Metaclasses are great tool for doing unusual and sometimes wonky things. They give a lot of flexibility and power in modifying typical class behaviour. So, it is hard to tell what the common examples of their usage are. It would be easier to say that most usages of metaclasses are pretty uncommon. 

For instance let’s take a look at the __preprare__() method of every object type. It is responsible for preparing the namespace of class attributes. The default type for class namespace is plain dictionary. For years the canonical example of __prepare__() method was providing an collections.OrderedDict instance as a class namespace. Preserving order of attributes in class namespace allowed for things like repeatable object representation and serialization. But since Python 3.7 dictionaries are guaranteed to preserve key insertion order so that use case is gone. But it doesn’t mean that we can’t play with namespaces. 

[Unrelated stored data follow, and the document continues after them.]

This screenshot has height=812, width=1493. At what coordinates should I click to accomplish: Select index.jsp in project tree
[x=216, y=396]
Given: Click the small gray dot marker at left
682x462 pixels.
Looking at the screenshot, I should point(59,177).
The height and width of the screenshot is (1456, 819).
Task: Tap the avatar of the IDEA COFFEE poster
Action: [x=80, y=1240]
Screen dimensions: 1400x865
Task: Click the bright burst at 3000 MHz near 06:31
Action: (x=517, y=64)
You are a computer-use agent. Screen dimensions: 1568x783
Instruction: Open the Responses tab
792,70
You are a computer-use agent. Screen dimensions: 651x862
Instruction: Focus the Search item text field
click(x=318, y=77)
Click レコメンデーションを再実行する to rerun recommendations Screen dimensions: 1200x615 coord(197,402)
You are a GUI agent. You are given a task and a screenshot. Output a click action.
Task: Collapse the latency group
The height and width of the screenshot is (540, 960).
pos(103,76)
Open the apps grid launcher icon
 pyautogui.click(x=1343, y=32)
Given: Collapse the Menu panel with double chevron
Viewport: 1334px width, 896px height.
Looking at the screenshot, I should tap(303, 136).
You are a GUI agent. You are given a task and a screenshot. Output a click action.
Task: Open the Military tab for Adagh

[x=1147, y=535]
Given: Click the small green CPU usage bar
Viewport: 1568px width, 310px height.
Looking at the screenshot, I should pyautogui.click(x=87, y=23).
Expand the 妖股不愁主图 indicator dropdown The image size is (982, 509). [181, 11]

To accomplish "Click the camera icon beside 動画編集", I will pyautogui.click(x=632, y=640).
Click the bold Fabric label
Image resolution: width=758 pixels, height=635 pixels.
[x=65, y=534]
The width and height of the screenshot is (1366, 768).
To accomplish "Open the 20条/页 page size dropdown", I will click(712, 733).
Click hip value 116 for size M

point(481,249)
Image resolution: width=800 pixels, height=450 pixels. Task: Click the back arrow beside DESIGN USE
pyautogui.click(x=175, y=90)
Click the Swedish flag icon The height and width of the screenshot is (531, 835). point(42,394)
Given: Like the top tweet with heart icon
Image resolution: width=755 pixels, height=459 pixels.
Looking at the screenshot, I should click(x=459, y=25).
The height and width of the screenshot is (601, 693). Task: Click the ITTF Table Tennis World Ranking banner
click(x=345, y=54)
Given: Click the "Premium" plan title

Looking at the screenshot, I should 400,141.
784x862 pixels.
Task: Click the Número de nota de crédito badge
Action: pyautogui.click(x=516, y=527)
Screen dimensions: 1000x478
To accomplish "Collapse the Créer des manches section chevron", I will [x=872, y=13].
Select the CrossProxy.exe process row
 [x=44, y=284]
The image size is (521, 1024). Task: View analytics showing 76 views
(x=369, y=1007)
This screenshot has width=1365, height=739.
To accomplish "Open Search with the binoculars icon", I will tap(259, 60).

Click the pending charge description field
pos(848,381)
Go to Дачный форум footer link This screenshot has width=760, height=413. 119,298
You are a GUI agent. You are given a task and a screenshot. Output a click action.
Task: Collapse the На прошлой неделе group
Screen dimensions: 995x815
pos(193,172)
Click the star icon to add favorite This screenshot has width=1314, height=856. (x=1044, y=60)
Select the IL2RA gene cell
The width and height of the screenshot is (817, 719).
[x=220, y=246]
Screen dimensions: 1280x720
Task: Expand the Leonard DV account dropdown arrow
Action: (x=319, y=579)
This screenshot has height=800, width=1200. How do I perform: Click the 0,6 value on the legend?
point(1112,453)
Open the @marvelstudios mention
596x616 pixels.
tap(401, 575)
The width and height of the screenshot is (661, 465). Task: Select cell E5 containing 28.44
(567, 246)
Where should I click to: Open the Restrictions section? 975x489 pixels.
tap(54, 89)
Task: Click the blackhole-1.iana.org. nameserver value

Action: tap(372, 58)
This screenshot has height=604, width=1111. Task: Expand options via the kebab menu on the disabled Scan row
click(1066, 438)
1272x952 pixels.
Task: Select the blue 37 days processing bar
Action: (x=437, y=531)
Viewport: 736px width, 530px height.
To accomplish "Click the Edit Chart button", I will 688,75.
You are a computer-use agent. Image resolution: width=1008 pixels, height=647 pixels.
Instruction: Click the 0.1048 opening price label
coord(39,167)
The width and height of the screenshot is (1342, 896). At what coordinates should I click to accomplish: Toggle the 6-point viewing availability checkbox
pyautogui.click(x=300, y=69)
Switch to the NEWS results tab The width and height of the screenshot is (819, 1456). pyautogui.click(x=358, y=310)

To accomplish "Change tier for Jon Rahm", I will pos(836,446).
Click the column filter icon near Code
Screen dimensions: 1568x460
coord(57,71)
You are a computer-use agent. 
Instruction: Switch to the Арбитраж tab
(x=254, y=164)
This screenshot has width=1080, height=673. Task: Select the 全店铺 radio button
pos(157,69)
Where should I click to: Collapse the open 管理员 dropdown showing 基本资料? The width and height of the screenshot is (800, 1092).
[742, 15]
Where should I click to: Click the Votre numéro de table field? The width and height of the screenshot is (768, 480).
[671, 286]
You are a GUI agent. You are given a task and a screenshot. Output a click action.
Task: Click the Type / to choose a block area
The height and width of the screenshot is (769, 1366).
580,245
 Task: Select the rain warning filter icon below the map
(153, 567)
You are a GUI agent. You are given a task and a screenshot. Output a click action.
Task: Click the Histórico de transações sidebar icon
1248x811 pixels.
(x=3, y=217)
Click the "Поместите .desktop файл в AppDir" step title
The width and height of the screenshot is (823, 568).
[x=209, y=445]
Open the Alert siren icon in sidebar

Let’s imagine a following problem: we have a large Python code base that was developed over dozens of years and the majority of the code was written way before anyone in the team cared about coding standards. We may have for instance classes mixing camelCase and snake_case as method naming convention. If we care about consistency, we would be forced to spend a tremendous amount effort to refactor the whole code base into either of naming conventions. Or we could just use some clever metaclass that could be added on top of existing classes that would allow for calling methods in both of ways. We could write new code using new calling convention (preferably snake_case) while leaving old code untouched and waiting for gradual update. 

That’s the example of situation when the __prepare__() could be used! Let’s start by writing a dict subclass that automatically interpolates camelCase names into snake_case keys: 

from typing import Any 

import inflection 


class CaseInterpolationDict(dict): 

    def __setitem__(self, key: str, value: Any): 

        super().__setitem__(key, value) 

        super().__setitem__(inflection.underscore(key), value) 

Note: To save some work we use the inflection module that is not a part of standard library. is able to convert strings between various “string cases”. You can download it from PyPI using pip

         pip install inflection 

Our CaseInterpolationDict class works almost like an ordinary dict type but whenever it stores new value it saves it under two keys: original one and one converted to snake_case. Note that we used dict type as a parent class instead of recommended collections.UserDict. This is because we will use this class in metaclass __prepare__() method and Python requires namespaces to be dict instances. 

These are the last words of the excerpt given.